* _Saved data entries_:
════════════════════

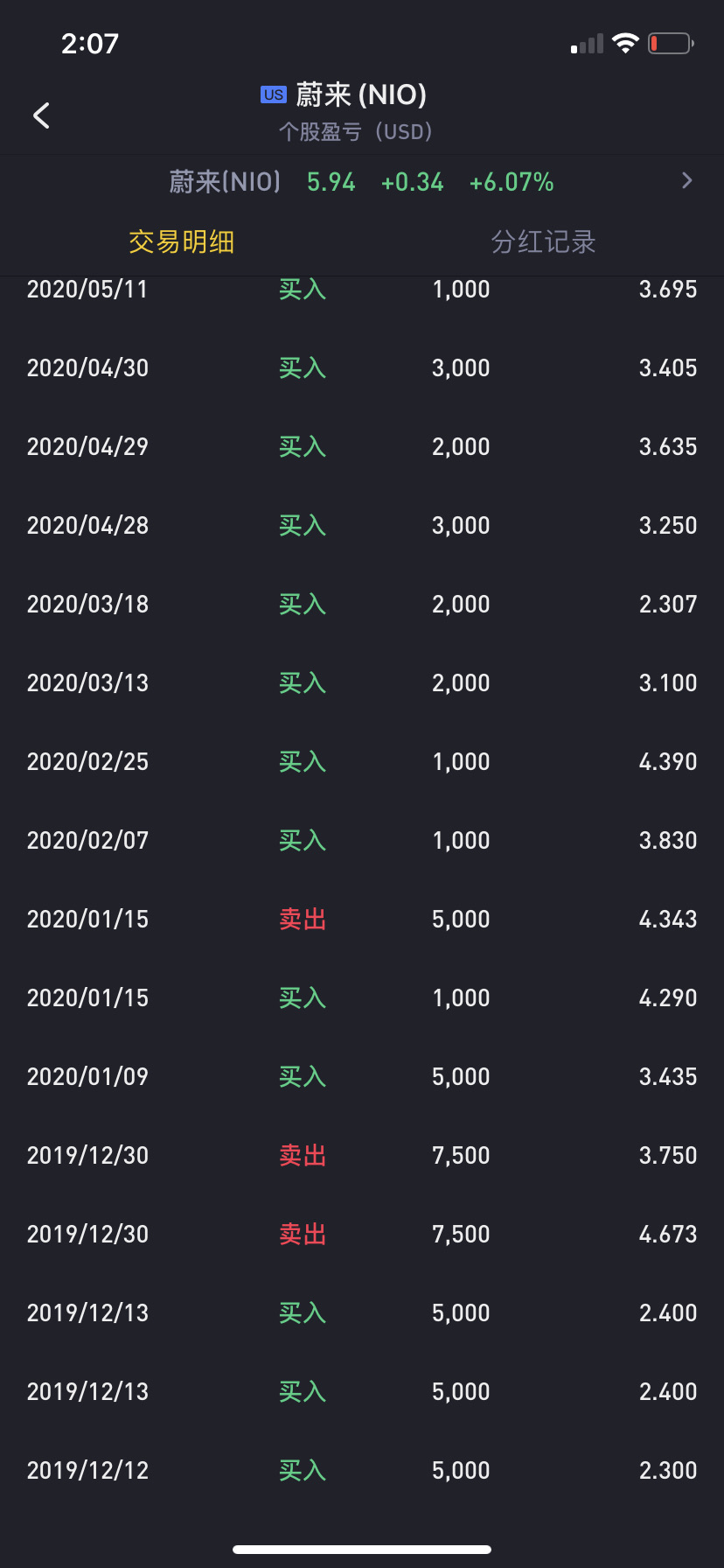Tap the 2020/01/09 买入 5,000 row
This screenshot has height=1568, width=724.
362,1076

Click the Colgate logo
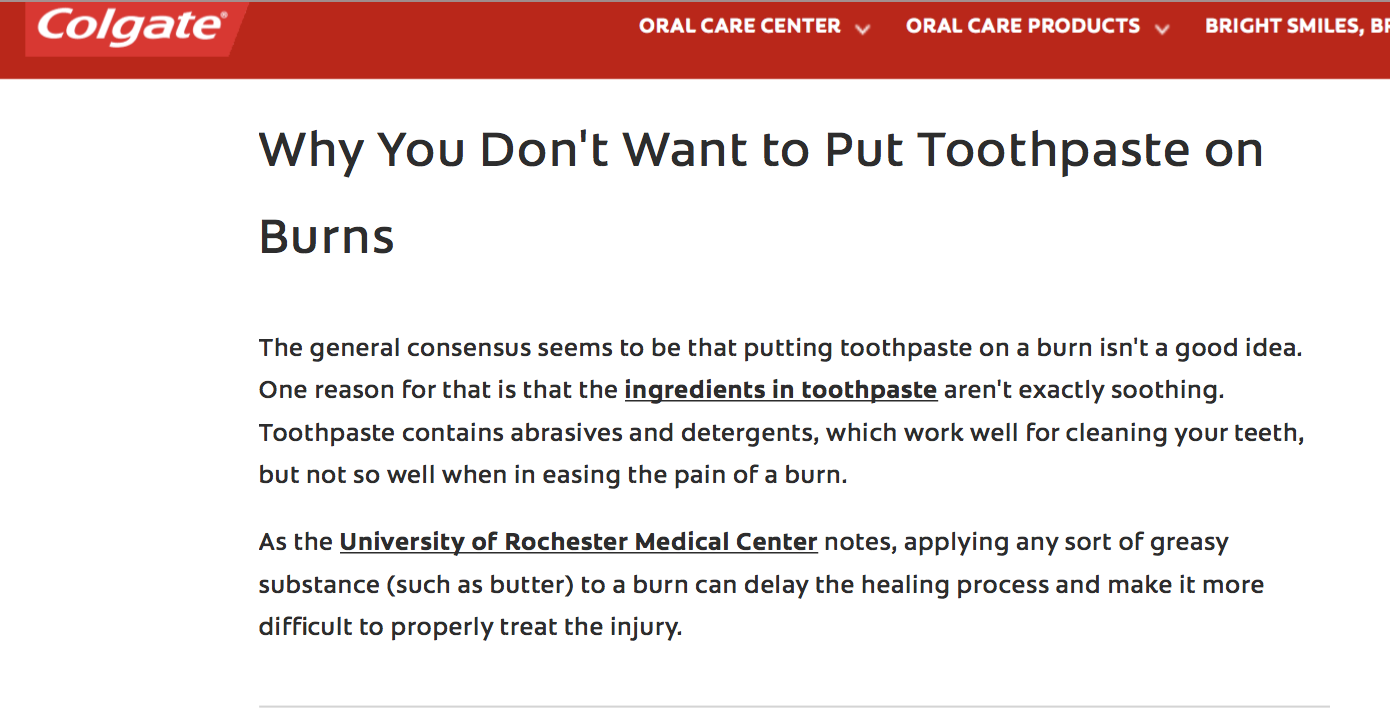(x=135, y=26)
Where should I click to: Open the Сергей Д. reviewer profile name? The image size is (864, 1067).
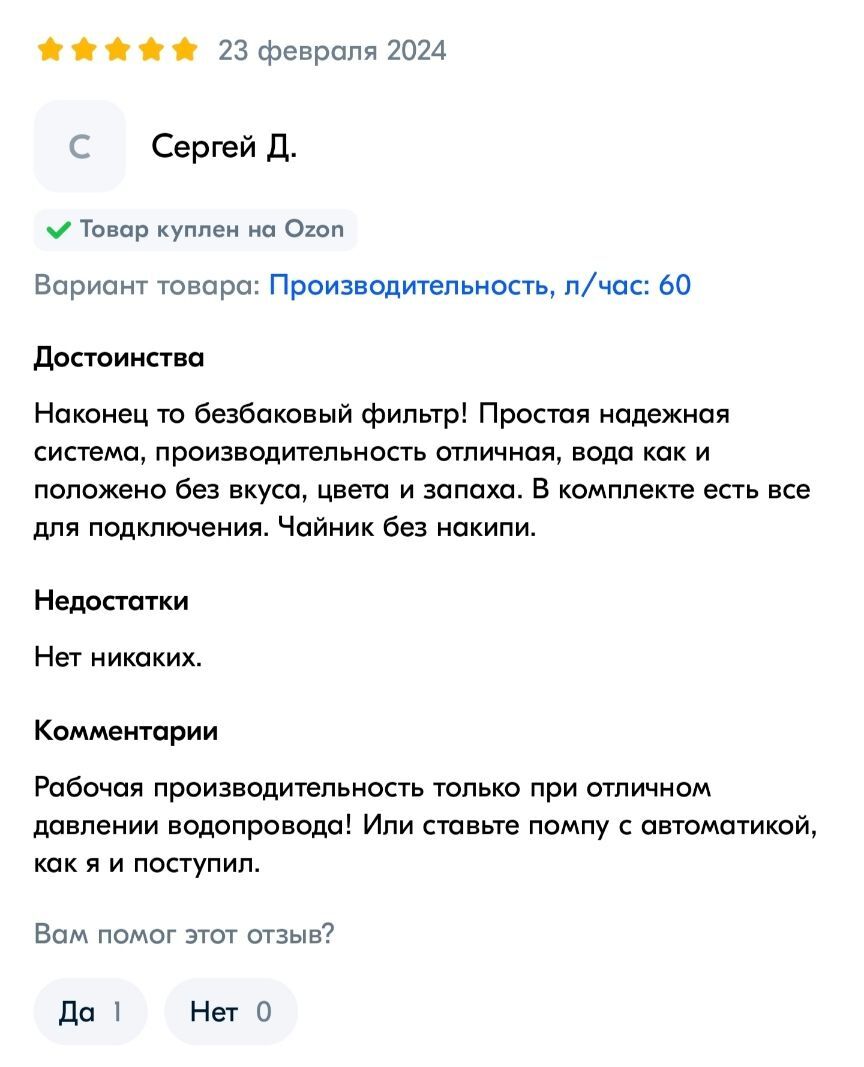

════════════════════

* _About this task_: The lines from the one containing "Click the Colgate logo" to the last line of the records, both included: print exactly those and nothing else, leaving out any pictures.

* _Answer below_:
Click the Colgate logo
(x=135, y=26)
Where should I click to: Open the Сергей Д. reviewer profile name? The image size is (864, 1067).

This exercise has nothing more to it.